§ **What you are asked to do**
In your reply, write out each entry exactly as given.

** Opening Dataset records block **

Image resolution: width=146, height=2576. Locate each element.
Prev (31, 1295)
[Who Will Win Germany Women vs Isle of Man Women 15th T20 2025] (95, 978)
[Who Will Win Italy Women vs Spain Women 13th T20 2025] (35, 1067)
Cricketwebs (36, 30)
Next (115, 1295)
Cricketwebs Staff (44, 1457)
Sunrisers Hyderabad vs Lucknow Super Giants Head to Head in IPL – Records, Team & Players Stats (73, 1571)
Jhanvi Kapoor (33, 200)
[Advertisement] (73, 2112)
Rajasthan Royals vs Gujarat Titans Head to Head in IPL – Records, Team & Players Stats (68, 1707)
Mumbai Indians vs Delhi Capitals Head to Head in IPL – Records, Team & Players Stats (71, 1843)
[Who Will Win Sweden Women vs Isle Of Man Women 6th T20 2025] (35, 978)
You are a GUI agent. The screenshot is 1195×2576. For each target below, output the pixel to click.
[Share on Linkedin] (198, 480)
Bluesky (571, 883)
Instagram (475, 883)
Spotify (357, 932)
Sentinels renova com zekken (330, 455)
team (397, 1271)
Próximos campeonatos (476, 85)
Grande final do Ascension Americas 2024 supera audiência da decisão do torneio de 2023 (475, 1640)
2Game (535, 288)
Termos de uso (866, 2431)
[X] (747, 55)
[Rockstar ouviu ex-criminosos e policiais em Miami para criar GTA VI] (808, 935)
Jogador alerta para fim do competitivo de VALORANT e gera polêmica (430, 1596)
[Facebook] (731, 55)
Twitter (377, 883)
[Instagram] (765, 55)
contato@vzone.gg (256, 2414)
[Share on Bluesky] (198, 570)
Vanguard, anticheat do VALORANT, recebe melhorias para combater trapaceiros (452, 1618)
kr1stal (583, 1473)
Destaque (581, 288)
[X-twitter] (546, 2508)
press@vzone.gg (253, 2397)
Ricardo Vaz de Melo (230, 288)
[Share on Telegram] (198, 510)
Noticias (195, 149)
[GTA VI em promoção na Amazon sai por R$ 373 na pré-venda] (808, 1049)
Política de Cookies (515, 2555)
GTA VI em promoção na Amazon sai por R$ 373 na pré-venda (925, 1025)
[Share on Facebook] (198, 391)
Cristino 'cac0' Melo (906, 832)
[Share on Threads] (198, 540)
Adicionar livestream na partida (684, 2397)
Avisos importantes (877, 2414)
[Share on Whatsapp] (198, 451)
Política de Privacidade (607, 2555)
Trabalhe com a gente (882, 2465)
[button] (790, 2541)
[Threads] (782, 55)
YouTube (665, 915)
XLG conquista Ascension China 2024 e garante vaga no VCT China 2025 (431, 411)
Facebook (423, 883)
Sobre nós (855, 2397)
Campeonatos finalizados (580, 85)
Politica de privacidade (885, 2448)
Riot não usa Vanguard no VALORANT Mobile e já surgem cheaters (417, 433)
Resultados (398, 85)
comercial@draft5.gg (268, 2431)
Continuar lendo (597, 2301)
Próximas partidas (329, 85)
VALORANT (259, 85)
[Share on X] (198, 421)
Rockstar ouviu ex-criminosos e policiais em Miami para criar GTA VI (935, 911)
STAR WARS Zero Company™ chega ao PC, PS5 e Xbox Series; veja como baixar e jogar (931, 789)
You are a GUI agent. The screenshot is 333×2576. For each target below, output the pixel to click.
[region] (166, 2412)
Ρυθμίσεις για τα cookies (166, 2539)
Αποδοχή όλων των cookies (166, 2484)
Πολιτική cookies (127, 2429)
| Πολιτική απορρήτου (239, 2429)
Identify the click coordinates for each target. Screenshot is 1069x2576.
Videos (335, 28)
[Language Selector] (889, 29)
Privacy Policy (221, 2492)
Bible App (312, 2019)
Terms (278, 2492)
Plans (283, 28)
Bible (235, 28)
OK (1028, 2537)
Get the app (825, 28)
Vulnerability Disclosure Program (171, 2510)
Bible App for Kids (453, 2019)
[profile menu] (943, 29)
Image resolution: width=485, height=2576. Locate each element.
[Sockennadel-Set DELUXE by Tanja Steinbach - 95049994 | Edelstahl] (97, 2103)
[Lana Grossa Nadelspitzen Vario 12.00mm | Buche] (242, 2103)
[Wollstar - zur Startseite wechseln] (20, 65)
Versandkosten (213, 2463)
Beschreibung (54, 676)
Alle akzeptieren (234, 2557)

** Closing Dataset records block **

§ **Expected output**
Image resolution: width=146, height=2576. Locate each element.
Prev (31, 1295)
[Who Will Win Germany Women vs Isle of Man Women 15th T20 2025] (95, 978)
[Who Will Win Italy Women vs Spain Women 13th T20 2025] (35, 1067)
Cricketwebs (36, 30)
Next (115, 1295)
Cricketwebs Staff (44, 1457)
Sunrisers Hyderabad vs Lucknow Super Giants Head to Head in IPL – Records, Team & Players Stats (73, 1571)
Jhanvi Kapoor (33, 200)
[Advertisement] (73, 2112)
Rajasthan Royals vs Gujarat Titans Head to Head in IPL – Records, Team & Players Stats (68, 1707)
Mumbai Indians vs Delhi Capitals Head to Head in IPL – Records, Team & Players Stats (71, 1843)
[Who Will Win Sweden Women vs Isle Of Man Women 6th T20 2025] (35, 978)
You are a GUI agent. The screenshot is 1195×2576. For each target below, output the pixel to click.
[Share on Linkedin] (198, 480)
Bluesky (571, 883)
Instagram (475, 883)
Spotify (357, 932)
Sentinels renova com zekken (330, 455)
team (397, 1271)
Próximos campeonatos (476, 85)
Grande final do Ascension Americas 2024 supera audiência da decisão do torneio de 2023 (475, 1640)
2Game (535, 288)
Termos de uso (866, 2431)
[X] (747, 55)
[Rockstar ouviu ex-criminosos e policiais em Miami para criar GTA VI] (808, 935)
Jogador alerta para fim do competitivo de VALORANT e gera polêmica (430, 1596)
[Facebook] (731, 55)
Twitter (377, 883)
[Instagram] (765, 55)
contato@vzone.gg (256, 2414)
[Share on Bluesky] (198, 570)
Vanguard, anticheat do VALORANT, recebe melhorias para combater trapaceiros (452, 1618)
kr1stal (583, 1473)
Destaque (581, 288)
[X-twitter] (546, 2508)
press@vzone.gg (253, 2397)
Ricardo Vaz de Melo (230, 288)
[Share on Telegram] (198, 510)
Noticias (195, 149)
[GTA VI em promoção na Amazon sai por R$ 373 na pré-venda] (808, 1049)
Política de Cookies (515, 2555)
GTA VI em promoção na Amazon sai por R$ 373 na pré-venda (925, 1025)
[Share on Facebook] (198, 391)
Cristino 'cac0' Melo (906, 832)
[Share on Threads] (198, 540)
Adicionar livestream na partida (684, 2397)
Avisos importantes (877, 2414)
[Share on Whatsapp] (198, 451)
Política de Privacidade (607, 2555)
Trabalhe com a gente (882, 2465)
[button] (790, 2541)
[Threads] (782, 55)
YouTube (665, 915)
XLG conquista Ascension China 2024 e garante vaga no VCT China 2025 (431, 411)
Facebook (423, 883)
Sobre nós (855, 2397)
Campeonatos finalizados (580, 85)
Politica de privacidade (885, 2448)
Riot não usa Vanguard no VALORANT Mobile e já surgem cheaters (417, 433)
Resultados (398, 85)
comercial@draft5.gg (268, 2431)
Continuar lendo (597, 2301)
Próximas partidas (329, 85)
VALORANT (259, 85)
[Share on X] (198, 421)
Rockstar ouviu ex-criminosos e policiais em Miami para criar GTA VI (935, 911)
STAR WARS Zero Company™ chega ao PC, PS5 e Xbox Series; veja como baixar e jogar (931, 789)
You are a GUI agent. The screenshot is 333×2576. For each target below, output the pixel to click.
[region] (166, 2412)
Ρυθμίσεις για τα cookies (166, 2539)
Αποδοχή όλων των cookies (166, 2484)
Πολιτική cookies (127, 2429)
| Πολιτική απορρήτου (239, 2429)
Identify the click coordinates for each target. Screenshot is 1069x2576.
Videos (335, 28)
[Language Selector] (889, 29)
Privacy Policy (221, 2492)
Bible App (312, 2019)
Terms (278, 2492)
Plans (283, 28)
Bible (235, 28)
OK (1028, 2537)
Get the app (825, 28)
Vulnerability Disclosure Program (171, 2510)
Bible App for Kids (453, 2019)
[profile menu] (943, 29)
Image resolution: width=485, height=2576. Locate each element.
[Sockennadel-Set DELUXE by Tanja Steinbach - 95049994 | Edelstahl] (97, 2103)
[Lana Grossa Nadelspitzen Vario 12.00mm | Buche] (242, 2103)
[Wollstar - zur Startseite wechseln] (20, 65)
Versandkosten (213, 2463)
Beschreibung (54, 676)
Alle akzeptieren (234, 2557)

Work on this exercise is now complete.